Read on for some considerations about having a “friendly” relationship with your children.

The Pros of Being Age-Appropriately Friendly With Your Children

Thompson says being age-appropriate and friendly with your children promotes connection, emotional resilience, security, responsibility, and accountability.

Recent developmental research shows that children benefit most from parents who enforce and maintain structure and boundaries while showing affection and friendliness, as the situation dictates. I’ve found that maintaining this balance creates regular opportunities for my children to have open and meaningful conversations with me, establishes trust, and makes me someone my children feel comfortable confiding in.

“As children enter the teenage and young adult phases, it is important for parents to answer questions and be more transparent. [This] helps children see their parents as not only parents but full human beings,” says Thompson. She explains this new insight further builds the connection and starts the process of shifting the relationship toward friendship. “Children need to have a safe space to ask questions and begin the journey of making decisions,” she says.

The Cons of Being Your Child’s Friend

In my household, I have found it is important for my children to recognize and respect their parents as authority figures. Once that baseline is established, setting clear boundaries, expectations, and guidelines is more seamless.
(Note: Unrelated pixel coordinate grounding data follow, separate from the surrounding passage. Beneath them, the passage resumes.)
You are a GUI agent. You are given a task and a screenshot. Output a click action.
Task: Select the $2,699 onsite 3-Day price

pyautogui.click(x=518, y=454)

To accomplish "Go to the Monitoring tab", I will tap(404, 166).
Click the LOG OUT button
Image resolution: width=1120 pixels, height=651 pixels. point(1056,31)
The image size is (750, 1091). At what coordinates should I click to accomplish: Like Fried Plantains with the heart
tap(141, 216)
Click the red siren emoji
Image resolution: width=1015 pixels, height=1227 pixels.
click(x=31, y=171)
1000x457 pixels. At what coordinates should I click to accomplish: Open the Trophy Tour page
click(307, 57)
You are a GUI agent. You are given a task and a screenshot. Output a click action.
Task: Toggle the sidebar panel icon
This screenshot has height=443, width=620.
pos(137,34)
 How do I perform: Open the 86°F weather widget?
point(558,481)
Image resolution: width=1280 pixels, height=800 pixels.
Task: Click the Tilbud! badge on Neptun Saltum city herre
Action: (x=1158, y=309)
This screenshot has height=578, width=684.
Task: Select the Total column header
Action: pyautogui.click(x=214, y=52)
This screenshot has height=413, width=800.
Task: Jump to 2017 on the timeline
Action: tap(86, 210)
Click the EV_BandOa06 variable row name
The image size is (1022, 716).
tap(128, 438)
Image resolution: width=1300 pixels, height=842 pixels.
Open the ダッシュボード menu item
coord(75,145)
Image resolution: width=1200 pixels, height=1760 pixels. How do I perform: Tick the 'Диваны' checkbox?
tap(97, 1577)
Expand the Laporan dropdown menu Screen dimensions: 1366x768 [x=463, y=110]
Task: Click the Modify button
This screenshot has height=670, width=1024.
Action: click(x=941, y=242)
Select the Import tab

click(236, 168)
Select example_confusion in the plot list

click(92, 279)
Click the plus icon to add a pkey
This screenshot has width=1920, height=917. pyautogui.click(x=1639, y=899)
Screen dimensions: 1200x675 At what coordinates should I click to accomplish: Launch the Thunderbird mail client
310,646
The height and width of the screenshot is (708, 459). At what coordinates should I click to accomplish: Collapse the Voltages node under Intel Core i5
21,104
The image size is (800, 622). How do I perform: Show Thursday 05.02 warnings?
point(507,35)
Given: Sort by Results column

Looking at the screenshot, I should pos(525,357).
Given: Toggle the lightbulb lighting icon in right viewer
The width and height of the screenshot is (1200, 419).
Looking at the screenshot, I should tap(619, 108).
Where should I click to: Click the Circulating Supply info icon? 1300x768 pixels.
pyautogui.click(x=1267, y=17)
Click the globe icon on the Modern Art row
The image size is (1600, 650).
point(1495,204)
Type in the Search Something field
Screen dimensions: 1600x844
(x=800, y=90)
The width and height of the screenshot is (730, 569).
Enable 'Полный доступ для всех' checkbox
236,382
Research shows there are also cons to being your child’s friend, especially before they reach adulthood, including that it creates a confusing dynamic, results in a loss of authority and the ability to deliver effective discipline, and makes it more difficult for them to pull away later and become independent, among other challenges.

Thompson says being friends blurs the lines and confuses the expectations within the relationship. “Children need to see their parents as authority figures, which translates into their ability as adults to recognize and respond to authority figures,” she says. However, Thompson points out that this does not mean that children only see an authority figure in their parents if they aren’t ‘friends.’ “Children can see their parents as someone who they can share their intimate thoughts, feelings, fears, etc., without boundaries and in a safe and nurturing way,” says Thompson.

When To Shift to Friendship

Thompson says as children age and become young adults, parents can tilt their parent hat in a new direction, opening the door to less parenting and more friendly opportunities. “As children age, the need for guidance reduces, which enables the parent-child relationship to become more of a friendship,” she says.

“We’ve noticed when you get to the point where you can be fully transparent and open, and you are able to talk about aspects of your life that would otherwise be considered ‘grown folks’ business,” your child understands what you are saying in the way that you meant it, you have entered into the stage where your children can be your friends.

The Bottom Line

During the parenting journey, you are laying the foundation as a parent for what will become a friendship further down the line with your adult children. Along the way, it is important to remain a parent and take advantage of the opportunities that arise for age-appropriate friendliness.